Даниэль-Совенок не сдавался.

— А может, Мика будет святиться, — сказал он. И добавил: — Она такая хорошая.

— А что это значит — святиться? — недовольно спросил Навозник.

— Пахнуть, как святые.

Роке-Навозник разгорячился:

— Брось ты, это только так говорится. Не думай, что от святых пахнет одеколоном. Для бога, может, и пахнет, но для нас, которые нюхают носом, нет. Возьми дона Хосе. Уж кажется, святее человека не сыщешь, а разве у него не воняет изо рта?
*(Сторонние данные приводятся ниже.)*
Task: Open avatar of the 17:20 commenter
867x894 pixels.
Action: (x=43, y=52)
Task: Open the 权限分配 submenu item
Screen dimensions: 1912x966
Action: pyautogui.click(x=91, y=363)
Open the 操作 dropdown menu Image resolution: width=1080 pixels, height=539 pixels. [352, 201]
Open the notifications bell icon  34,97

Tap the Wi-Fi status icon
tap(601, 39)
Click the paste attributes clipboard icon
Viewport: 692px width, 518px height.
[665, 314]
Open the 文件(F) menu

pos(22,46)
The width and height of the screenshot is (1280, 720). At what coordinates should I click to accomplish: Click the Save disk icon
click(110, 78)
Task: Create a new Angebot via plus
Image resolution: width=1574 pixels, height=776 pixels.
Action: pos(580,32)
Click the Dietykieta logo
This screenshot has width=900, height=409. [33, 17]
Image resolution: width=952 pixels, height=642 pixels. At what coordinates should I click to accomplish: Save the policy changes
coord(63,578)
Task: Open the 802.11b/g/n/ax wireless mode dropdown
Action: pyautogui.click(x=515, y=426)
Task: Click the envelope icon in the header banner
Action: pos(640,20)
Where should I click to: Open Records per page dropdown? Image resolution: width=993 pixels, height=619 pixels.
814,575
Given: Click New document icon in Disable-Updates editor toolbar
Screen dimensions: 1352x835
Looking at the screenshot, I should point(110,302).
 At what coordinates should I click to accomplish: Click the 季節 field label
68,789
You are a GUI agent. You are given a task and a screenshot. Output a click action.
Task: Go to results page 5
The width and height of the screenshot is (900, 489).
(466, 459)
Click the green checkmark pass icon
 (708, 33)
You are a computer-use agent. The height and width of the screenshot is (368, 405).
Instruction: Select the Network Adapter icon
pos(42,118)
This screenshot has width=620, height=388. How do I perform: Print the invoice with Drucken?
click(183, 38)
Каким бы он ни был святым, когда он умрет, от него будет смердеть так же, как от Мики, от тебя, от меня и ото всех на свете.

Герман-Паршивый перевел разговор на другое. Он прикрыл глаза, стараясь сосредоточиться, — Паршивому всегда стоило больших усилий высказаться; его отец, сапожник, уверял, что мысли у него испаряются через проплешины, — и, помедлив, сказал, вспоминая налет на усадьбу Индейца, со времени которого прошло всего две недели:

— Вы обратили внимание… Вы обратили внимание на ноги Мики? Даже на ногах у нее кожа как шелк.

— Глянцевитая… Это называется иметь глянцевитую кожу, — разъяснил Роке-Навозник и добавил: — Во всем селении только у одной Мики глянцевитая кожа.

Даниэль-Совенок очень обрадовался, когда узнал, что Мика единственный в селении человек с глянцевитой кожей.

— Она как спелое яблочко, — робко проронил он.

Роке-Навозник продолжал свое:

— Хосефа, та, которая порешила себя из-за Однорукого, была толстая, но отец и Сара говорят, что у нее тоже была глянцевитая кожа. В больших городах у многих женщин такая. А в деревнях нет, потому что там кожу печет солнце, а от воды она морщится.

Герман-Паршивый кое-что знал на этот счет, потому что в городе жил его брат, который приезжал на рождество и рассказывал ему про тамошнюю жизнь.